Conselheiros nacionais ouvidos pelo Observador, desalinhados com a direção de Cotrim, denunciam uma “ausência de reflexão interna” e advertem que a proposta faz apenas “pequenos remendos” à Constituição, em vez de a alterar “profundamente” em prol de uma sociedade mais livre.

Entre os 22 subscritores da proposta estão, por exemplo, o ex-líder da Iniciativa Liberal, Miguel Ferreira da Silva (que é apoiante de Carla Castro), Cristiano Santos (ex-cabeça de lista por Aveiro nas legislativas), mas também o deputado da IL na Assembleia Regional dos Açores, Nuno Barata. No requerimento, ao qual o Observador teve acesso, os subscritores exigem assim a “discussão no Conselho Nacional da proposta de revisão constitucional entregue e das opções políticas relevantes a tomar em sede de revisão constitucional, nomeadamente no que concerne às propostas apresentadas por outras forças políticas“.

“Houve desconsideração da Comissão Executiva”

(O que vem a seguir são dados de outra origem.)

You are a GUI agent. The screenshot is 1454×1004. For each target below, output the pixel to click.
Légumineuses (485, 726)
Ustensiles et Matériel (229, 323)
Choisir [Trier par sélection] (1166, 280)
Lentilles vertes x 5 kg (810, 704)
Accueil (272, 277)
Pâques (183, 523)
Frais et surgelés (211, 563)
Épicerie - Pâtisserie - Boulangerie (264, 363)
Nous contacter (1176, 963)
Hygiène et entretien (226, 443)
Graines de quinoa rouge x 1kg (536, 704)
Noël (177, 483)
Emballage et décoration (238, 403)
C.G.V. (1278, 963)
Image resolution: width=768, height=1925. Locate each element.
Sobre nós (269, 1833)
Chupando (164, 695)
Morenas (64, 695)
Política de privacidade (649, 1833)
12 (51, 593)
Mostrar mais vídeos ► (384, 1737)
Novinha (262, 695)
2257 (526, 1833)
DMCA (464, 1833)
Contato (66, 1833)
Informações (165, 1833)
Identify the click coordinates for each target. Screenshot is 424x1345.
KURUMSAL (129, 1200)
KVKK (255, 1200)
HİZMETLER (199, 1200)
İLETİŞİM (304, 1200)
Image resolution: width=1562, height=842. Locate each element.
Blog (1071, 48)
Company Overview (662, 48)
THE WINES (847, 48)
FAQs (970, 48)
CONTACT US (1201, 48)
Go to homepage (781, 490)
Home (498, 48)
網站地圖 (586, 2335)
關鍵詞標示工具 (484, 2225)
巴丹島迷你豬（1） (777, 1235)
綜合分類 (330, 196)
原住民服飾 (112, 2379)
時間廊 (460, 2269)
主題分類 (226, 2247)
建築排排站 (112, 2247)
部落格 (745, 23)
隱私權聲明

Um dos subscritores da proposta, o conselheiro nacional Carlos Figueira diz ao Observador que — mais do que discordar do conteúdo — o Conselho Nacional surge por o assunto “não ter sido discutido” internamente e lamenta ter “saber pela comunicação social” e pela “consulta do projeto” já finalizado o conteúdo de uma matéria tão importante como a revisão constitucional.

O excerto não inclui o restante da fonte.